§ Exercise brief
With no line omitted, restate the records below exactly as they appear.

§ Data excerpts

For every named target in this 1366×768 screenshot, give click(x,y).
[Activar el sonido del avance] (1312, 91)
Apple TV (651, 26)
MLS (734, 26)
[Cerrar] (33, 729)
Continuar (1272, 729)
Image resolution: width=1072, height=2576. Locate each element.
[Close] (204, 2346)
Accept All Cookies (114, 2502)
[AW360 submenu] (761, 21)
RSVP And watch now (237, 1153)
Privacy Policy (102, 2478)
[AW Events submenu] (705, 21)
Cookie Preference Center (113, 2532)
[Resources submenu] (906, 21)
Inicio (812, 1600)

§ Solution for this problem
For every named target in this 1366×768 screenshot, give click(x,y).
[Activar el sonido del avance] (1312, 91)
Apple TV (651, 26)
MLS (734, 26)
[Cerrar] (33, 729)
Continuar (1272, 729)
Image resolution: width=1072, height=2576. Locate each element.
[Close] (204, 2346)
Accept All Cookies (114, 2502)
[AW360 submenu] (761, 21)
RSVP And watch now (237, 1153)
Privacy Policy (102, 2478)
[AW Events submenu] (705, 21)
Cookie Preference Center (113, 2532)
[Resources submenu] (906, 21)
Inicio (812, 1600)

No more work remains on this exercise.